- **CONSIGNE A**: D'après le texte fourni, dans quel établissement Robert Koch annonce-t-il la découverte du bacille de la tuberculose ?
- **CONSIGNE B**: Dans le texte fourni, recopiez le passage qui va de « Le 6 septembre » jusqu'à « regardant les expectorations. » en remplaçant « expectorations » par « crachats ».
- **CONSIGNE C**: Résumez le texte fourni en deux phrases.

- **TEXTE FOURNI**:

..........

Le 6 septembre 1894, le Docteur Émile Roux met au point un sérum antidiphtérique.
1997:
– Non la consomption n’est pas infectieuse
. Quoi ?
– La phtisie… la tuberculose si vous préférez
. Mais si c’est infectieux !
– Non, c’est une croissance anormale des cellules
. Non.
– Si !
Le 24 mars 1882, Robert Koch met tout le monde d’accord sur la maladie du siècle : il annonce la découverte du bacille de la tuberculose à l’Institut d’hygiène de l’Université de Berlin.
Dorénavant, on pourra reconnaître la maladie avec la seule aide du microscope en regardant les expectorations.
Reconnaître mais pas encore soigner : la tuberculine ne sera fabriquée qu’en 1897, soigner mais pas encore vacciner : le BCG date de 1913.
1913 : La mort de la grande maladie du XIXe
Depuis la découverte du bacille de Koch, tous les essais pour préparer un vaccin contre la tuberculose ont échoué. Albert Calmette, directeur de l’Institut Pasteur de Lille et son associé Camille Guérin, viennent, eux de réussir dans cette difficile entreprise. Dès 1907, Calmette avait exposé ses recherches sur le diagnostic précoce de la tuberculose chez l’homme : après instillation dans l’un des yeux du sujet d’une goutte à 1% de tuberculine, les sujets sains ne présentent aucune réaction, les sujets atteints présentent une congestion de l’œil.
Calmette et Guérin ont alors cultivé le bacille bovin virulent sur un milieu bilié et l’ont repiqué un grand nombre de fois sur ce milieu, pour donner naissance à une souche atténuée, le bacille de Calmette-Guérin ou B.C.G. capable de déterminer une lésion locale très légère provoquant une immunité contre le bacille de la tuberculose virulent. La maladie du XIXe siècle est sur le point d’être vaincue.

..........

- **EXTRAIT DE DONNÉES**:
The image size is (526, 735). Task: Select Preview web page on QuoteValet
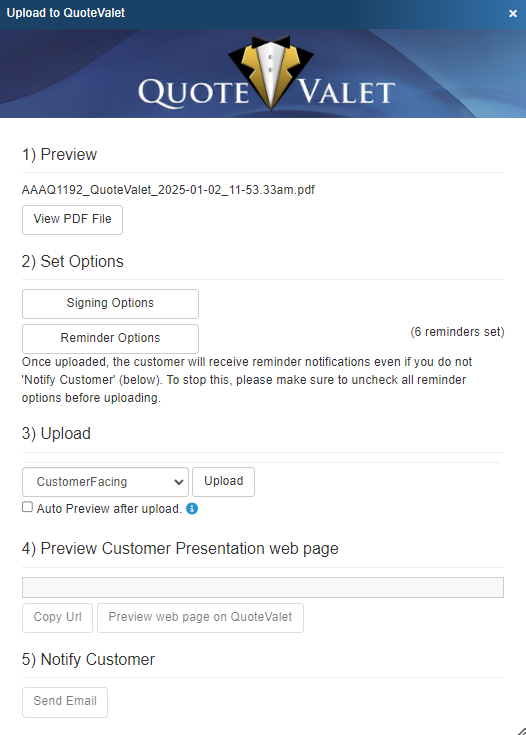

..........

- **CORRIGÉ A**: À l'Institut d'hygiène de l'Université de Berlin.

- **CORRIGÉ B**:
Le 6 septembre 1894, le Docteur Émile Roux met au point un sérum antidiphtérique.
1997:
– Non la consomption n’est pas infectieuse
. Quoi ?
– La phtisie… la tuberculose si vous préférez
. Mais si c’est infectieux !
– Non, c’est une croissance anormale des cellules
. Non.
– Si !
Le 24 mars 1882, Robert Koch met tout le monde d’accord sur la maladie du siècle : il annonce la découverte du bacille de la tuberculose à l’Institut d’hygiène de l’Université de Berlin.
Dorénavant, on pourra reconnaître la maladie avec la seule aide du microscope en regardant les crachats.

- **CORRIGÉ C**: En 1882, Robert Koch annonce la découverte du bacille de la tuberculose, ce qui permet désormais de reconnaître la maladie au microscope. En 1913, Albert Calmette et Camille Guérin réussissent à préparer un vaccin : en repiquant un grand nombre de fois le bacille bovin virulent sur un milieu bilié, ils obtiennent une souche atténuée, le B.C.G., qui provoque une immunité contre le bacille de la tuberculose virulent.